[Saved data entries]
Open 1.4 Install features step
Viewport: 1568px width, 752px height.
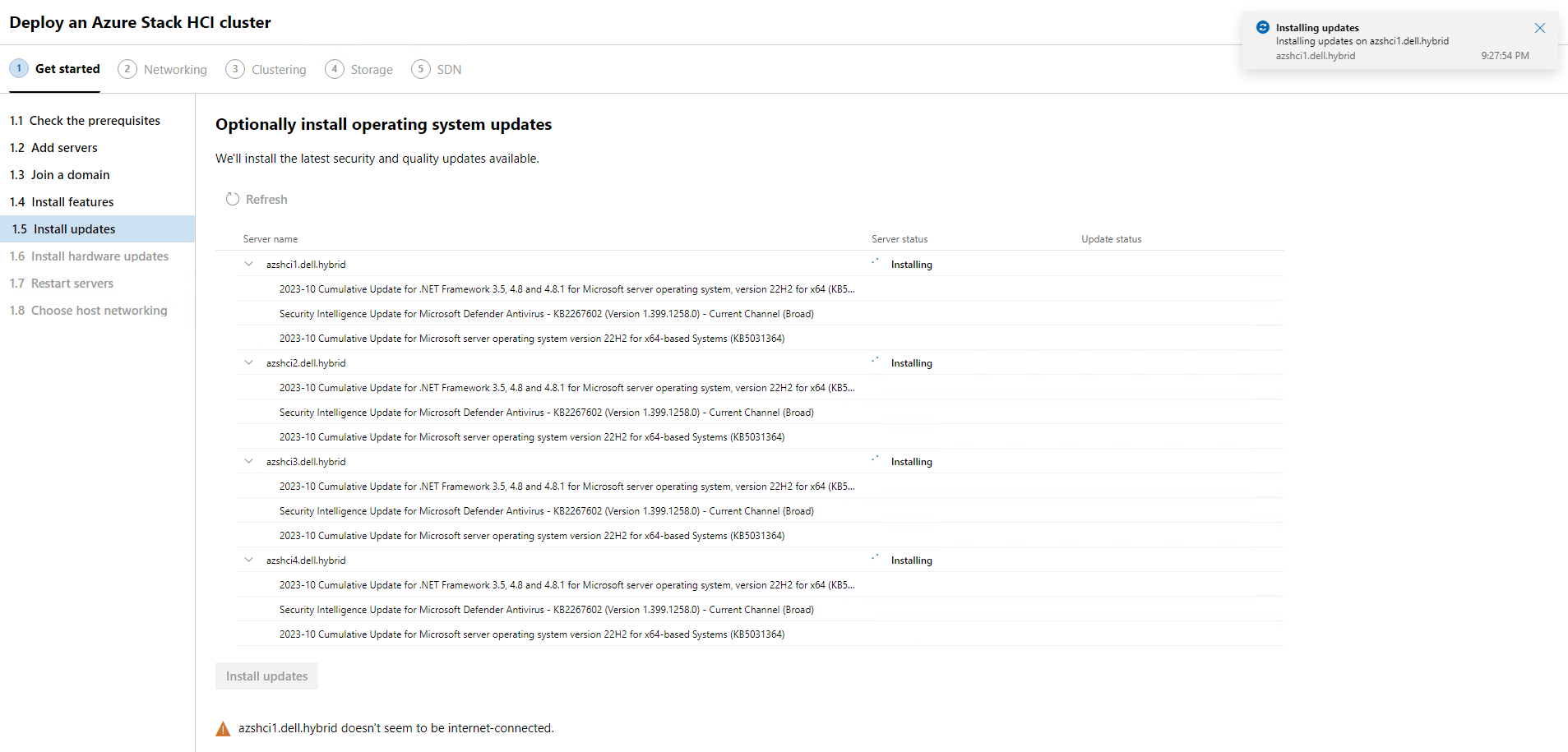(x=72, y=202)
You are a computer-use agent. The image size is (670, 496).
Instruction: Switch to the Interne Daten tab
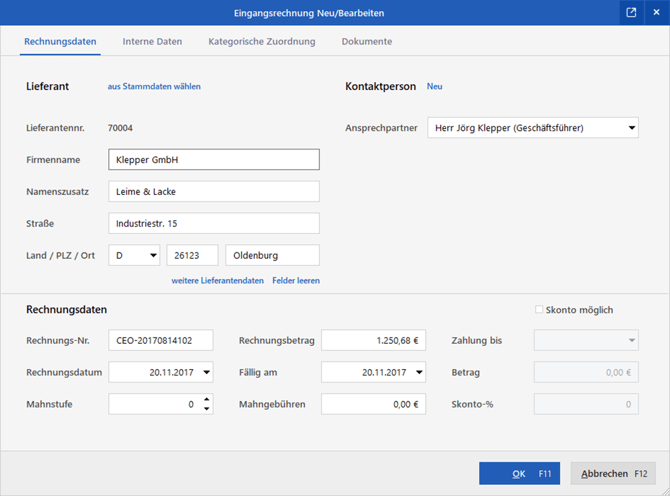pyautogui.click(x=152, y=42)
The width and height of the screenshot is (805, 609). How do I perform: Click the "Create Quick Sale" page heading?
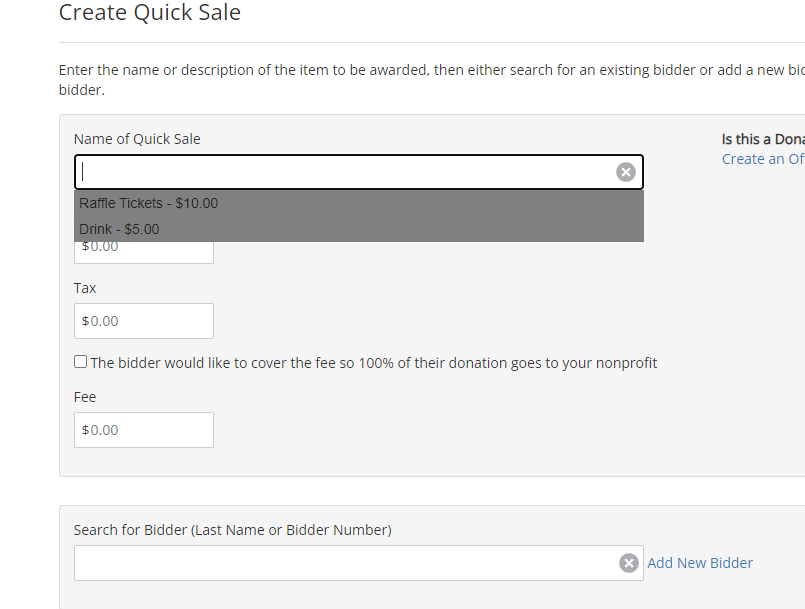point(149,12)
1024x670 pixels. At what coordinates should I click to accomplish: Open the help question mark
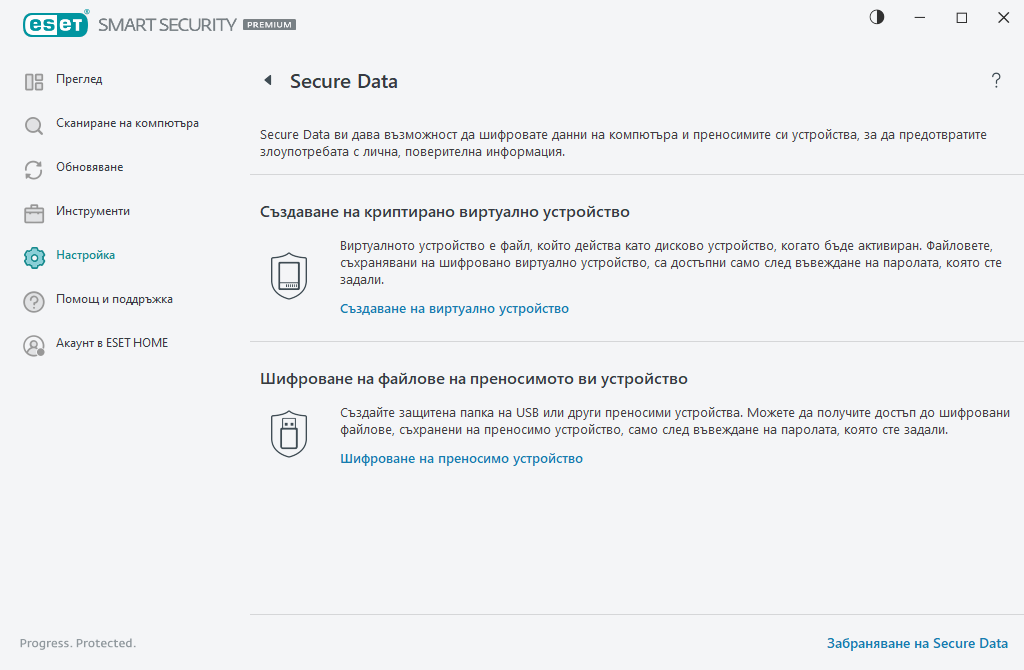click(996, 81)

● Your objective:
In the answer, give only the lines from the one containing "Instruction: Switch to the Interne Daten tab" through the end of the records above, each reproduced exactly. Include no pictures.

● Solution:
Instruction: Switch to the Interne Daten tab
pyautogui.click(x=152, y=42)
The width and height of the screenshot is (805, 609). How do I perform: Click the "Create Quick Sale" page heading?
point(149,12)
1024x670 pixels. At what coordinates should I click to accomplish: Open the help question mark
click(996, 81)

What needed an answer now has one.